(RECORDS PROVIDED):
#####

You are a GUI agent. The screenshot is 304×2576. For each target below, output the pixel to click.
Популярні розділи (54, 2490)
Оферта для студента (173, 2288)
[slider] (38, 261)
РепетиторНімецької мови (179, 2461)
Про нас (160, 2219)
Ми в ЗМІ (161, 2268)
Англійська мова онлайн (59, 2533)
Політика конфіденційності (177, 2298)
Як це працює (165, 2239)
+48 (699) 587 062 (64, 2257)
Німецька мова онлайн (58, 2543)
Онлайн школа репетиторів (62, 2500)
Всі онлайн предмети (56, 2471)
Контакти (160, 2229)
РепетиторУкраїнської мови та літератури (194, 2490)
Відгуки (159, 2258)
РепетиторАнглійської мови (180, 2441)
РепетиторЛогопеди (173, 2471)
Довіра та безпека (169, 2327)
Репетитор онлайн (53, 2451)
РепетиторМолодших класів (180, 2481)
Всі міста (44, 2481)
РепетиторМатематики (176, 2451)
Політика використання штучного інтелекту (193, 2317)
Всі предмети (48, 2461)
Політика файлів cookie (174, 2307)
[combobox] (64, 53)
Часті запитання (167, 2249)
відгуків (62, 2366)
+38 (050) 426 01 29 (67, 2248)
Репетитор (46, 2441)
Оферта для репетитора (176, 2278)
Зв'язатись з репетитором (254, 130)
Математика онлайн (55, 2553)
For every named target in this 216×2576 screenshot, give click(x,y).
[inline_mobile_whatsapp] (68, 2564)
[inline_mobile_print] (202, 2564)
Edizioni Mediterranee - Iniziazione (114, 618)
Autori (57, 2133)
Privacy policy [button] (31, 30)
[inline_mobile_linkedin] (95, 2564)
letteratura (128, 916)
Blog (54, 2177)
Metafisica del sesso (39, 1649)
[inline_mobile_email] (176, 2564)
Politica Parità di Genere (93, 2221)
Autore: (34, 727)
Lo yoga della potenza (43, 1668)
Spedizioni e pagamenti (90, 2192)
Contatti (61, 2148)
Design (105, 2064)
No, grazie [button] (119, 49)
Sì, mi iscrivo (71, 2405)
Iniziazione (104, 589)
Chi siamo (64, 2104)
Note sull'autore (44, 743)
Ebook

#####

(EXERCISE GOAL):
Exactly as written above, set down the whole listing again.

(WRITTEN ANSWER):
You are a GUI agent. The screenshot is 304×2576. For each target below, output the pixel to click.
Популярні розділи (54, 2490)
Оферта для студента (173, 2288)
[slider] (38, 261)
РепетиторНімецької мови (179, 2461)
Про нас (160, 2219)
Ми в ЗМІ (161, 2268)
Англійська мова онлайн (59, 2533)
Політика конфіденційності (177, 2298)
Як це працює (165, 2239)
+48 (699) 587 062 (64, 2257)
Німецька мова онлайн (58, 2543)
Онлайн школа репетиторів (62, 2500)
Всі онлайн предмети (56, 2471)
Контакти (160, 2229)
РепетиторУкраїнської мови та літератури (194, 2490)
Відгуки (159, 2258)
РепетиторАнглійської мови (180, 2441)
РепетиторЛогопеди (173, 2471)
Довіра та безпека (169, 2327)
Репетитор онлайн (53, 2451)
РепетиторМолодших класів (180, 2481)
Всі міста (44, 2481)
РепетиторМатематики (176, 2451)
Політика використання штучного інтелекту (193, 2317)
Всі предмети (48, 2461)
Політика файлів cookie (174, 2307)
[combobox] (64, 53)
Часті запитання (167, 2249)
відгуків (62, 2366)
+38 (050) 426 01 29 (67, 2248)
Репетитор (46, 2441)
Оферта для репетитора (176, 2278)
Зв'язатись з репетитором (254, 130)
Математика онлайн (55, 2553)
For every named target in this 216×2576 screenshot, give click(x,y).
[inline_mobile_whatsapp] (68, 2564)
[inline_mobile_print] (202, 2564)
Edizioni Mediterranee - Iniziazione (114, 618)
Autori (57, 2133)
Privacy policy [button] (31, 30)
[inline_mobile_linkedin] (95, 2564)
letteratura (128, 916)
Blog (54, 2177)
Metafisica del sesso (39, 1649)
[inline_mobile_email] (176, 2564)
Politica Parità di Genere (93, 2221)
Autore: (34, 727)
Lo yoga della potenza (43, 1668)
Spedizioni e pagamenti (90, 2192)
Contatti (61, 2148)
Design (105, 2064)
No, grazie [button] (119, 49)
Sì, mi iscrivo (71, 2405)
Iniziazione (104, 589)
Chi siamo (64, 2104)
Note sull'autore (44, 743)
Ebook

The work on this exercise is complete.